La prostata o ghiandola prostatica è una ghiandola che fa parte dell’apparato genitale maschile dei mammiferi. La sua funzione principale è quella di produrre ed emettere il liquido prostatico, uno dei costituenti dello sperma, che contiene gli elementi necessari a nutrire e veicolare gli spermatozoi.

Negli uomini d’età superiore i 45 anni è frequente la diminuzione del flusso urinario, a causa di un aumento di volume della prostata, che va così a premere e restringere l’uretra. Quest’ingrossamento della prostata dipende da un eccesso di 5-α-diidrotestosterone (DHT), che si forma dal testosterone nella prostata stessa mediante l’azione catalitica dell’enzima 5-α-reduttasi. La crescita eccessiva della prostata è conosciuta come ipertrofia prostatica benigna.
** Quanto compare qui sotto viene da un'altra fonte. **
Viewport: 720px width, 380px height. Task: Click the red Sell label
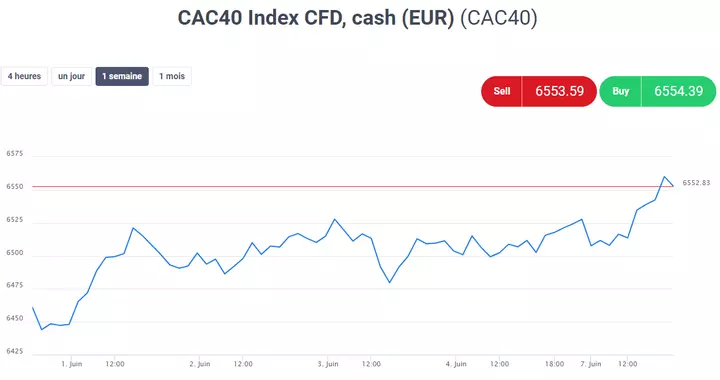(x=501, y=91)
Le erbe utili per la prevenzione ed il trattamento di questo disturbo hanno una lunga tradizione in Europa. Nonostante il meccanismo d’azione e la natura dei componenti bioattivi non siano completamente chiariti, sono descritti soatnziali miglioramenti della sintomatologia. Le erbe più comuni sono la Serenoa repens, l’Urtica dioica, il Pygeum africanum, e l’Epilobium, che spesso sono usate in associazione.

L’uso delle erbe nel trattamento dell’ipertrofia prostatica benigna va compiuto sotto diretto controllo del medico, cui spetta la decisione di passare eventualmente ad una terapia con farmaci di sintesi.

Vediamo le principali caratteristiche di alcune di queste erbe funzionali:

  • Serenoa repens

Denominata anche Sabal serrulata o saw palmetto, è un arbusto alto 3-4 m, con foglie palmate, divise in foglie più piccole, lineari, lanceolate. Ha infiorescenze ramificate, sottostanti le foglie, con fiori bianchi. I frutti hanno un mesocarpo a forma di oliva, giallastro e tendente al blu a maturazione. Nativa delle Indie e delle coste sud-orientali del Nord America.

I frutti di questa piccola palam contengono acidi grassi liberi, loro esteri etilici, trigliceridi e fitosteroli, acidi fenolici, tannini e polisaccaridi. Il componente responsabile dell’azione anti-androgenica è presente nella frazione lipofila, costituita da acidi grassi e steroli.

  • Urtica dioica

Erbacea perenne , con foglie opposte, ovali, caratterizzate dalla presenza di peli urticanti. Ha fiori verdi in grappoli ascellari. Nativa dell’Europa e del Nord America.

Sono stati isolati numerosi componenti, tra cui la glicoproteina UDA (urtica dioica agglutinin), polisaccaridi diversi, β-sitosteroli e derivati e composti fenolici diversi. Il meccanismo d’azione non è stato definitivamente chiarito ma è ritenuta una possibile azione di inibizione della sintesi di testosterone. E’ anche valutata la possibilità che possa interagire con altri meccanismi rivolti comunque ad avere un’azione benefica sulla ghiandola prostatica. I componenti attivi devono essere idrosolubili, poiché l’effetto terapeutico è contenuto nella fase acquosa.

Le radici di Urtica dioica sono efficaci nel trattamento degli stadi iniziali dell’ipertrofia prostatica benigna. Le foglie d’Urtica sono acqua retiche e quindi utili per aumentare il flusso urinario.